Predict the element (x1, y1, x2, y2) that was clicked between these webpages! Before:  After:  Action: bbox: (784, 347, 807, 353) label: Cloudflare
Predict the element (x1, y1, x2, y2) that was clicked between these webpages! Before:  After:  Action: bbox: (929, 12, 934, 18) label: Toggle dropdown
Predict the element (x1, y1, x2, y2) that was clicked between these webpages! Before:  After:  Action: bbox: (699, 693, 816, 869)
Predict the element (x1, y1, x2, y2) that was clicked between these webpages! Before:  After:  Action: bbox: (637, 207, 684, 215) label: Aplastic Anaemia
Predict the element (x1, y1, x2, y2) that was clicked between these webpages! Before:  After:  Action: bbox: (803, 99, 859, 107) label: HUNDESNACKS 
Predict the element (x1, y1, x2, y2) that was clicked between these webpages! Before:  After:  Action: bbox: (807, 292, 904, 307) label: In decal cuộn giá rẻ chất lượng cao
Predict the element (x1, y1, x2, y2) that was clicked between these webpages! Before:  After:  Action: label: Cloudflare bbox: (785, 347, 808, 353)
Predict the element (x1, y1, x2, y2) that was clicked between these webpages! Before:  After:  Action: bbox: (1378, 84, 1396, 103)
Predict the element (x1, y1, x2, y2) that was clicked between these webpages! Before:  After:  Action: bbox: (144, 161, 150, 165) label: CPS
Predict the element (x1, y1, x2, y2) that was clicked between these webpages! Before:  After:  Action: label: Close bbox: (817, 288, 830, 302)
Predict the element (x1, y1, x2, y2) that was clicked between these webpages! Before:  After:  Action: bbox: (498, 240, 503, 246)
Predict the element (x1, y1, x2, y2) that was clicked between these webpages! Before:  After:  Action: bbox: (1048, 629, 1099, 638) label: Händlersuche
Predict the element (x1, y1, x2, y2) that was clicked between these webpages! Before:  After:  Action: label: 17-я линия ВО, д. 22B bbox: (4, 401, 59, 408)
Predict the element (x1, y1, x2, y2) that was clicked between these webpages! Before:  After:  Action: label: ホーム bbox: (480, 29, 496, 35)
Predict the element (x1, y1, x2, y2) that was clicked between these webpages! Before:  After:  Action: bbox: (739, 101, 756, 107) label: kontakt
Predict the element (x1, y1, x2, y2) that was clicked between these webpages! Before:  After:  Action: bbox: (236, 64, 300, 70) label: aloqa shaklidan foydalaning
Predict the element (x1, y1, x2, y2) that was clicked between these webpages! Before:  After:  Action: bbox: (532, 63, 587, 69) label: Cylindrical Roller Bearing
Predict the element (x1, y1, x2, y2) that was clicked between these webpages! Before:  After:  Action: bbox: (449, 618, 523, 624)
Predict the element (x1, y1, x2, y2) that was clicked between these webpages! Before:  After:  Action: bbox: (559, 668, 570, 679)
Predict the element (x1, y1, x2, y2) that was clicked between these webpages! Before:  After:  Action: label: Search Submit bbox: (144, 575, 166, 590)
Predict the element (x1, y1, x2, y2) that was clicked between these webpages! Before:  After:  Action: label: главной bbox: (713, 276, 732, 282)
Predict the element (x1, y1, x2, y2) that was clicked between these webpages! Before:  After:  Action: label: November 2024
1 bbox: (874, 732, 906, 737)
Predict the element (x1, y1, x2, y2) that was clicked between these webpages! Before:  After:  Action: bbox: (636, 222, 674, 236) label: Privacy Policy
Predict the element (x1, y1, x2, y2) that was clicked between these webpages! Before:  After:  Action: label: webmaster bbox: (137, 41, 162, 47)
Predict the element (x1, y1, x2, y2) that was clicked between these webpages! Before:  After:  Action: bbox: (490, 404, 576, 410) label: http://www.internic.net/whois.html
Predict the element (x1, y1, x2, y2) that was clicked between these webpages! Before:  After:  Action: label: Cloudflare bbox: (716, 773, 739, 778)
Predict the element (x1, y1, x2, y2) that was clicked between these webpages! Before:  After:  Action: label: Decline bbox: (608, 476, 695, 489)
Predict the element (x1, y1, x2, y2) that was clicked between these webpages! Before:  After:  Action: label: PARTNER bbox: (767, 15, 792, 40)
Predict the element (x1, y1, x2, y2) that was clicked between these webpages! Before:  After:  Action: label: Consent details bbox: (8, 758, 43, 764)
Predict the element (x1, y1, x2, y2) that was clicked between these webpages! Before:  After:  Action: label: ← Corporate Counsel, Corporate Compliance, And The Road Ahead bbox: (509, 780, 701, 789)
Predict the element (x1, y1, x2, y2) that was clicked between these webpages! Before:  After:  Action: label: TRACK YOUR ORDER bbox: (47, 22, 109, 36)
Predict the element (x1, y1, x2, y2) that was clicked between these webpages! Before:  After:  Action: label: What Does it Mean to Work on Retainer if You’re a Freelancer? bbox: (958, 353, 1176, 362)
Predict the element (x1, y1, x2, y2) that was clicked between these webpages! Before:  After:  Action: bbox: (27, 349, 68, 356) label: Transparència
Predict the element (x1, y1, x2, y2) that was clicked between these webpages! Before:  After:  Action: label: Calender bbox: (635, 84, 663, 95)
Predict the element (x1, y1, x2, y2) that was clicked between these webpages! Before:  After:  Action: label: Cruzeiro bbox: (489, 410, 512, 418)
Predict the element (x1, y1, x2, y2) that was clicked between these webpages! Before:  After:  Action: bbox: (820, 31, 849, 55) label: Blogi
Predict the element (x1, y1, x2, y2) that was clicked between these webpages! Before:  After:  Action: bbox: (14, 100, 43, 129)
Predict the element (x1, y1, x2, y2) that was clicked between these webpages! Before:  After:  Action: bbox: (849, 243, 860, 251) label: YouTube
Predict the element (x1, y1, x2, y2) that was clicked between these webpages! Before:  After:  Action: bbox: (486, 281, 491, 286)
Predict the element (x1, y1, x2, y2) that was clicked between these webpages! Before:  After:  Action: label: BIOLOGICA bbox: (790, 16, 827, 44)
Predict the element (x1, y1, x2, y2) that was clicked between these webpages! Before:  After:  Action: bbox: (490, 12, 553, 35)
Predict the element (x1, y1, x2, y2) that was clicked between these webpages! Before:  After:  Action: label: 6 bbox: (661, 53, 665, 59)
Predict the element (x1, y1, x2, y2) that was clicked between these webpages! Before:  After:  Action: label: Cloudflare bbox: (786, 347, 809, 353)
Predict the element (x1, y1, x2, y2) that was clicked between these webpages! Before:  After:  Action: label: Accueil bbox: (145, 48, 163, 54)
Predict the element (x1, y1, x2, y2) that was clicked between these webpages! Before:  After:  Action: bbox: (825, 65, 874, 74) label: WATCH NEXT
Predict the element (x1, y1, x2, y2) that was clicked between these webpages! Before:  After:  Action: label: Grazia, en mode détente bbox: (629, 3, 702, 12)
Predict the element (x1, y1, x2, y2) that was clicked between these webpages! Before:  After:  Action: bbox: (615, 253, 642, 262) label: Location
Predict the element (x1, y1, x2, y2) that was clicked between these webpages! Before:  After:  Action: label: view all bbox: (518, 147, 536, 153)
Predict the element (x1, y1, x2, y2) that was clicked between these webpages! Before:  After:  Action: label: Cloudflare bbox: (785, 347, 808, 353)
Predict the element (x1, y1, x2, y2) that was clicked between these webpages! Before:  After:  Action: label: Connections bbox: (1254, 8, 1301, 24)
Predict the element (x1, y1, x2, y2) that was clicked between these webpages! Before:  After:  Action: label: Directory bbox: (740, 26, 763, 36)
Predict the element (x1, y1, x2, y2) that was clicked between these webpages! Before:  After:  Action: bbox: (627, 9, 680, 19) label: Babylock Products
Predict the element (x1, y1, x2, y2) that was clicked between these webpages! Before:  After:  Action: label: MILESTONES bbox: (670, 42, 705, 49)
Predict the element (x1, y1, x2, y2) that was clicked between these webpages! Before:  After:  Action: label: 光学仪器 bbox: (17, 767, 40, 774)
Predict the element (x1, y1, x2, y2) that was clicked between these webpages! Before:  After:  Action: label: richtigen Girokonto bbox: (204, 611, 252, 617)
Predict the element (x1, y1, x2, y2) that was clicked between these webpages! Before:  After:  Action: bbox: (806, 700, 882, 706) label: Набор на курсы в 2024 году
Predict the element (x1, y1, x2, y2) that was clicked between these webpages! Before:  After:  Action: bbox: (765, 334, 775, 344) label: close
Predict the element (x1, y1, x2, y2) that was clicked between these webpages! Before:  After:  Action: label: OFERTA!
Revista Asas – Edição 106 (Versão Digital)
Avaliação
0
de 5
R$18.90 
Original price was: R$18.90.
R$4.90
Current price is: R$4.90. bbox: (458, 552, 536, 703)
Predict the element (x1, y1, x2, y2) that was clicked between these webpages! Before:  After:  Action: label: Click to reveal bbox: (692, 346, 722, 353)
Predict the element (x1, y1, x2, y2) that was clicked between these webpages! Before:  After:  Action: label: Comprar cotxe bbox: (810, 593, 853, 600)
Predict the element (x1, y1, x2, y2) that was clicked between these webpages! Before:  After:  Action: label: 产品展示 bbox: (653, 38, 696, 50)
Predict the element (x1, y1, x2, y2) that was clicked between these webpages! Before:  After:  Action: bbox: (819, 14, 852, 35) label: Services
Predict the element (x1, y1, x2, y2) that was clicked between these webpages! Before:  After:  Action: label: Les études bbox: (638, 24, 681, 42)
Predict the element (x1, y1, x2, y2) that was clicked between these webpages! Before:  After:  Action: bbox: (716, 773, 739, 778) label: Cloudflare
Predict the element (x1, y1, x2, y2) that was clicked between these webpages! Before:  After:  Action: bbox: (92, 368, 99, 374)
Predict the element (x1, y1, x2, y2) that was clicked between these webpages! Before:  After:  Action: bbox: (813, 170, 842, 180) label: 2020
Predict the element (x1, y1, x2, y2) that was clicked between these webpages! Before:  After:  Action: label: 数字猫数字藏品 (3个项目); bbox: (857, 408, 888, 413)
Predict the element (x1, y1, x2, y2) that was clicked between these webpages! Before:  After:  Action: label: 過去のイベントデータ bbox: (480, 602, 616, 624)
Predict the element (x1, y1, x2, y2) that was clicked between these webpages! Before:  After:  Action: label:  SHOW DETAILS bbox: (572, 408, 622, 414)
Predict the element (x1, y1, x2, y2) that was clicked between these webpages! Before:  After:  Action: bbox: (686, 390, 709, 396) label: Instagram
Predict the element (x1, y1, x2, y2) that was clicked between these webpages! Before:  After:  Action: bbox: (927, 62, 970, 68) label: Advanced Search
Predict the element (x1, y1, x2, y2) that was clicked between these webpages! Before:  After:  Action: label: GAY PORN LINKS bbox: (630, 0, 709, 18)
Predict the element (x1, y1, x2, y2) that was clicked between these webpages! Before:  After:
━━━━━━
§ **What to produce**
Rewrite the listing from its start through the line that contains "693, 816, 869)", with "webpages" replaced by "web pages" and everything else left as is.

§ **The answer**
Predict the element (x1, y1, x2, y2) that was clicked between these web pages! Before:  After:  Action: bbox: (784, 347, 807, 353) label: Cloudflare
Predict the element (x1, y1, x2, y2) that was clicked between these web pages! Before:  After:  Action: bbox: (929, 12, 934, 18) label: Toggle dropdown
Predict the element (x1, y1, x2, y2) that was clicked between these web pages! Before:  After:  Action: bbox: (699, 693, 816, 869)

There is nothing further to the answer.